-- Directions for this task --
Below are the records; copy out every line that holds the word "What".

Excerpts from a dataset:

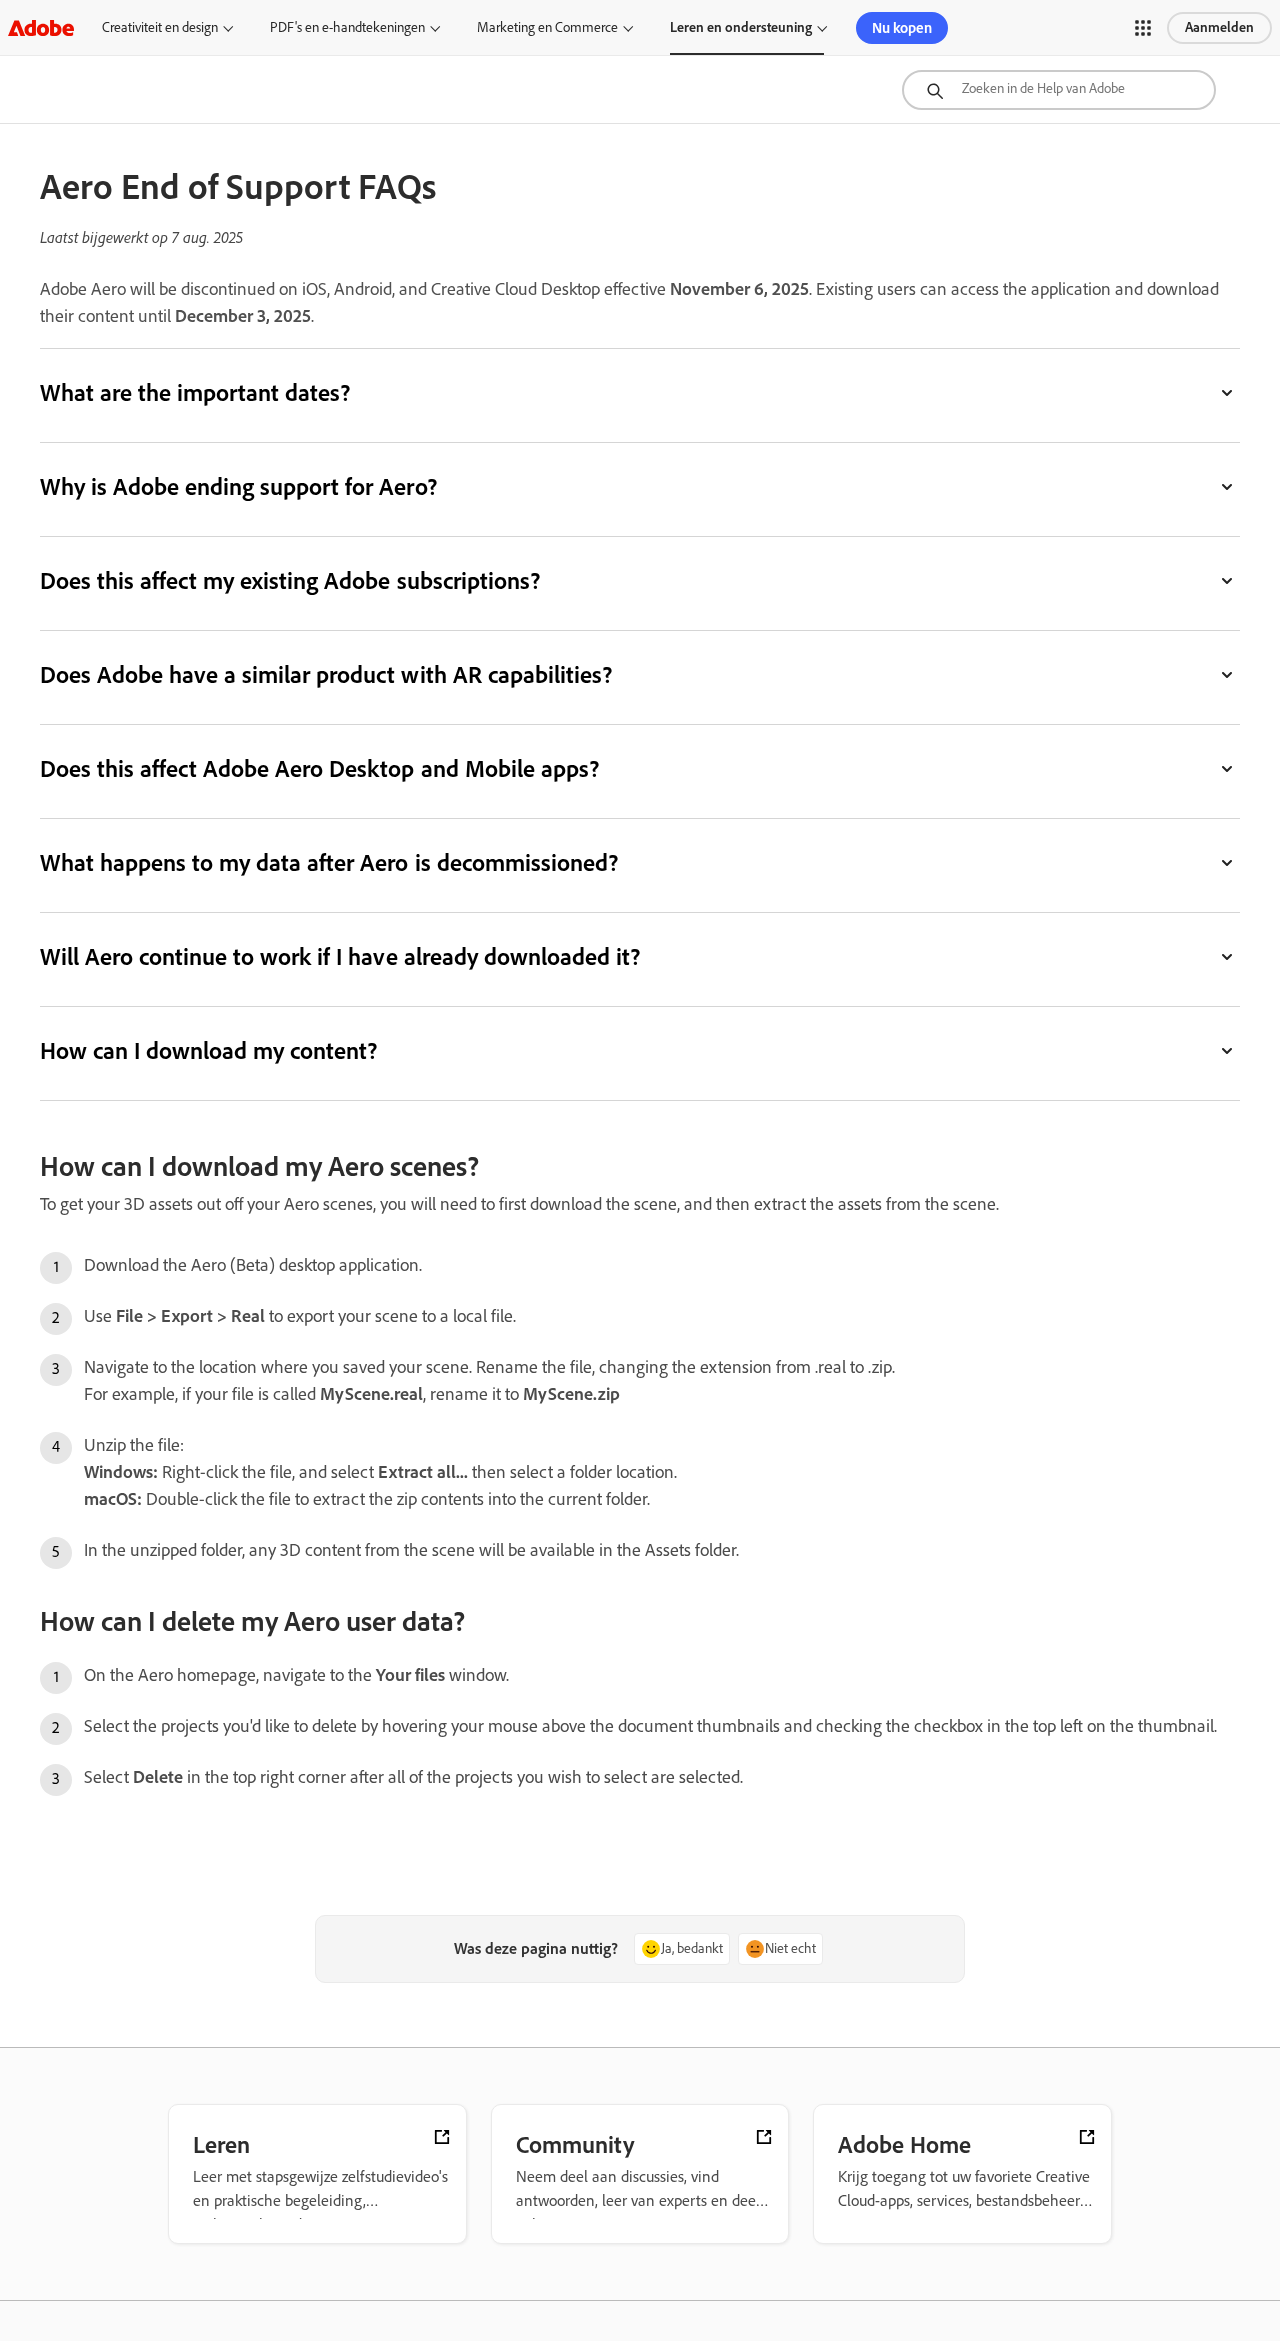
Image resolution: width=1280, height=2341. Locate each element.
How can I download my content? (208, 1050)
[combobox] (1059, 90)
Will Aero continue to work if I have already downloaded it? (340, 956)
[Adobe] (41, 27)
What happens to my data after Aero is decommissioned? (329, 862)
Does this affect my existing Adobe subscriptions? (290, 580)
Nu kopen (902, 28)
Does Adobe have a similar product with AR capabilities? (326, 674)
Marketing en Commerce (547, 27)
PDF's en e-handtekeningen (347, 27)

==

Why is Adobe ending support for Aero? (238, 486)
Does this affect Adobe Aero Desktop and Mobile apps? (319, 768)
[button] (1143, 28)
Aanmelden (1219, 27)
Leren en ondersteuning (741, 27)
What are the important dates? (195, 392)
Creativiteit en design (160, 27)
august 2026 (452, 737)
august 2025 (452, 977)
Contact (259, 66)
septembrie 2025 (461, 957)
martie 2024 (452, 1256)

-- Task output --
What happens to my data after Aero is decommissioned? (329, 862)
What are the important dates? (195, 392)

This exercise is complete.